[Stored data]
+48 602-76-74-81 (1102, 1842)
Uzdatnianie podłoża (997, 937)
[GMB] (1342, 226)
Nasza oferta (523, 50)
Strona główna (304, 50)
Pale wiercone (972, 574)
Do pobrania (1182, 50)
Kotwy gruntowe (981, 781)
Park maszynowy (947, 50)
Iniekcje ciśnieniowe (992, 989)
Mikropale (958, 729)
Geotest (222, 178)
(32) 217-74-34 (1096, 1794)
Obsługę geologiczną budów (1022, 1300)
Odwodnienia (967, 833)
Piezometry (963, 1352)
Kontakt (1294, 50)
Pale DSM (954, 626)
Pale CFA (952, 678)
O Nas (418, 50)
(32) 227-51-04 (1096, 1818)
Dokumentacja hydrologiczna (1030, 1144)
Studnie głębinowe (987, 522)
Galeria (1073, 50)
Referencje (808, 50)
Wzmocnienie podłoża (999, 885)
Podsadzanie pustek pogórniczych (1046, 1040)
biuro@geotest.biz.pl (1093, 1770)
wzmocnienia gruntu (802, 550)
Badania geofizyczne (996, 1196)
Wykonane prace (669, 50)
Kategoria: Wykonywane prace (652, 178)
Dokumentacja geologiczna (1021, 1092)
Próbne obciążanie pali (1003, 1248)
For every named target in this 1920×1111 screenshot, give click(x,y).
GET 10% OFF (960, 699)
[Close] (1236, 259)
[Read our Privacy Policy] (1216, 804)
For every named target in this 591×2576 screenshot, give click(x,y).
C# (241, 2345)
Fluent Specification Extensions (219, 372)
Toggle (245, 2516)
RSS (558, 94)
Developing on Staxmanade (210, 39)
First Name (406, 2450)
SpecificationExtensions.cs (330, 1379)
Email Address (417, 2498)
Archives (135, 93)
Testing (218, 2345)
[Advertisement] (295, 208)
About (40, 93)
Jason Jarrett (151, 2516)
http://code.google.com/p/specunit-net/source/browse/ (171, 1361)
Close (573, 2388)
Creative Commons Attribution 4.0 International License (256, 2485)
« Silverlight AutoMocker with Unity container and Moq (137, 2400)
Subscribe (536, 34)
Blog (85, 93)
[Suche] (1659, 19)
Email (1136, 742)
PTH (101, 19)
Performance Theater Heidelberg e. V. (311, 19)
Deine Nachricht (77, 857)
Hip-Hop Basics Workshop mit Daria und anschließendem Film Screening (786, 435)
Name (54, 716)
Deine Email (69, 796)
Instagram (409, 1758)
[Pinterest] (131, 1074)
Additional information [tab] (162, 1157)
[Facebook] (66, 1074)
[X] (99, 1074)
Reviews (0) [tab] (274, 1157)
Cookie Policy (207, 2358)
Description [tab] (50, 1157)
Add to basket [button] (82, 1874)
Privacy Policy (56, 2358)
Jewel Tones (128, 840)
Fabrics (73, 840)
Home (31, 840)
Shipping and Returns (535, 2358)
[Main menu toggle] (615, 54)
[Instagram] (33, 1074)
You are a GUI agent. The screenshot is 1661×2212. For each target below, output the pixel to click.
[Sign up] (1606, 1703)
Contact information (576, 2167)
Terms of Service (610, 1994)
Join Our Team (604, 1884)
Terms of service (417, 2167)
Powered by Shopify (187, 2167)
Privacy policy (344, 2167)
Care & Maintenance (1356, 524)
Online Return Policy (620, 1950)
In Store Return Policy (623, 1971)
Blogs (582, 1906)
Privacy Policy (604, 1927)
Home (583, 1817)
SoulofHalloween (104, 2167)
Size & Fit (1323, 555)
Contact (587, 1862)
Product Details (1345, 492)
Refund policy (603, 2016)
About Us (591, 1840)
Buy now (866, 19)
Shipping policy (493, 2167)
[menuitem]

● **PROBLEM TO WORK ON**
Search term "information": return each line of the data that contains it.

● **WORKED SOLUTION**
Additional information [tab] (162, 1157)
Contact information (576, 2167)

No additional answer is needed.